Entrevista com José Castiano: Entre outras coisas há muita coisa ainda para a Filosofia reflectir...

“Por que precisamos de filosofia?” – depois de ler José P. Castiano, por várias vezes, repetiu-se em nós esta questão nas horas que antecederam à entrevista. Mais do que resposta a esta questão, nos diria Castiano, um país – ou continente – que aprendeu a substituir Deus pelo Ocidente e que passou a vestir-se de FMI precisa de respostas.
“O Ocidente é, para Moçambique e para África, uma espécie de Deus. Os africanos substituíram Deus pelo Ocidente (...). Em tudo o que aprendemos a fazer, como desenvolvimento, fazemo-lo à imagem e semelhança do ocidente como horizonte, como justificação, como legitimação” – escreve Castiano em “Pensamento Engajado”, que assina com Severino Ngoenha.
Para além da invenção de um novo Deus, África vestiu a camisola de democracia, assumindo todas as suas regras. Mas, para Cristiano, corremos o risco de ter uma democracia sem democratas.
Comecemos pela pergunta que faz no “Referenciais da Filosofia Africana”. Por que estudar filosofia em pleno século XXI? Qual é a importância da filosofia num mundo com televisão? Por que parar para ouvir a palavra?
O mundo de hoje é mais da imagem do que da palavra, é mais de ócio que do pensamento. Portanto, neste contexto, estudar filosofia torna-se importante. Mas há três razões básicas para isso. a primeira é que o sentido original da filosofia é admiração, a filosofia começa com admiração, com espanto e com interrogação. Esta é a coisa mais infantil da filosofia. Então, nós todos, como seres humanos, estamos sempre a perguntar sobre o sentido das coisas, seja do nosso próprio ser, da nossa família, dos nossos amigos. A segunda, que eu penso que é mais séria, é que a filosofia é um pensamento crítico no sentido não de avaliar negativamente todos os processos que ela assiste, mas no sentido  de apresentar alternativas à realidade, alternativas de explicação da realidade. Se quiser aplicar termos filosóficos, vou dizer “pensamento crítico é aquele que não vê a realidade como uma fatalidade”, portanto, que tudo pode ser feito de outra forma. Portanto, o nosso sistema de educação e o nosso sistema político podemos olhá-lo como uma forma evolutiva. A terceira (razão), e essa é mais específica para Moçambique,  o olhar filosófico ajuda a equacionar aquilo que é do mais íntimo para o país, que é a identidade moçambicana. A contextualização de moçambique no mundo hoje como país deve ser uma das grandes mensagens do pensamento engajado. Estas podem ser as razões básicas sobre o por que do estudar filosofia. A filosofia não é só repetir pensamentos clássicos, é também na  base deles equacionar a realidade actual.

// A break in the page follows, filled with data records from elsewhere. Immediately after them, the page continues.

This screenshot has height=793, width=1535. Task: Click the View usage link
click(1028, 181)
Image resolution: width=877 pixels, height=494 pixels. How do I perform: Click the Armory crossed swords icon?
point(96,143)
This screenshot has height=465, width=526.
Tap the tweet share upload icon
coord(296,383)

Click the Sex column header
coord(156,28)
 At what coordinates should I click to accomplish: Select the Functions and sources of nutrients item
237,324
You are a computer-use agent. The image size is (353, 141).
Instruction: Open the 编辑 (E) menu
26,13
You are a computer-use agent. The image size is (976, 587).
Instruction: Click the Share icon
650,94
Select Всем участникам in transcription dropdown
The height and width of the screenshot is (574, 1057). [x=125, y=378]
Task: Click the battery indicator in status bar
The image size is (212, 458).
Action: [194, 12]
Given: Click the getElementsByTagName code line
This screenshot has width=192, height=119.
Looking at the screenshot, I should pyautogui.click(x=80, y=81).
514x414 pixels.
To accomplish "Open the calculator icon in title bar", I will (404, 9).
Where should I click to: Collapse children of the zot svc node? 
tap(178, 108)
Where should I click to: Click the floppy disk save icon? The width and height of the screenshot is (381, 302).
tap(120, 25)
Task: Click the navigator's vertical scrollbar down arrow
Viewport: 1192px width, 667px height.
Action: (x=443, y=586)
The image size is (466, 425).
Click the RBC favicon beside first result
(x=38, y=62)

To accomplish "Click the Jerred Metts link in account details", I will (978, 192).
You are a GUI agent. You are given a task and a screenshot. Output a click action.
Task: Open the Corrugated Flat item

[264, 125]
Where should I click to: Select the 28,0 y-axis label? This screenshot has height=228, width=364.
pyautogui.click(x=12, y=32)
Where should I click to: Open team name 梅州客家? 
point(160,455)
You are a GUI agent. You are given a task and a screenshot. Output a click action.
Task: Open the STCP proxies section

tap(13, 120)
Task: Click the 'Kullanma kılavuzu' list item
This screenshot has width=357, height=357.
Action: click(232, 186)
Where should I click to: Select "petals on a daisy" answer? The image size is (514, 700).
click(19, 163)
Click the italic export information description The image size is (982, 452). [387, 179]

Um dos dilemas que levanta nos seus livros, que parece também o dilema da própria filosofia e das outras ciências sociais, é o conflito entre o “eurocentrismo” e o “afrocentrismo”. Por que continuamos, ainda hoje, a discutir essas correntes em termos extremos?
Vamos começar do início. As instituições de educação actuais foram introduzidas pela Europa e nós, depois das independências, não conseguimos, ainda, desestruturar essa forma como a Europa introduziu a educação. O que acontece é que a filosofia, no seu íntimo, tem um pensamento libertário. Portanto, estar ao lado da liberdade, contextualizando hoje, significa que a filosofia tem que também se libertar do pensamento eurocentrista, que colocava a filosofia africana numa esquina periférica em relação à própria história e em relação ao seu próprio ser. Mas, por outro lado, encontramos aquilo que chamamos a tentação unanimista, que não seria mais que esta forma europeia introduzida pela antropologia colonial de olhar a África como unânime, a África como  um continente  espiritual, como um continente onde todos são selvagens, uma África tradicional. Parecendo que não, esse pensamento condicionou a forma de nos vermos, de nos olharmos a nós próprios. Então, hoje encontramos uma maioria de intelectuais que também sofrem essa tentação unanimista da forma como olham para os povos africanos quando querem estudar África. Nos meus livros, particularmente “Referenciais da Filosofia Africana”, tento mostrar qual é o caminho que a própria filosofia no seu interior pode seguir para se libertar antes de pregar a liberdade.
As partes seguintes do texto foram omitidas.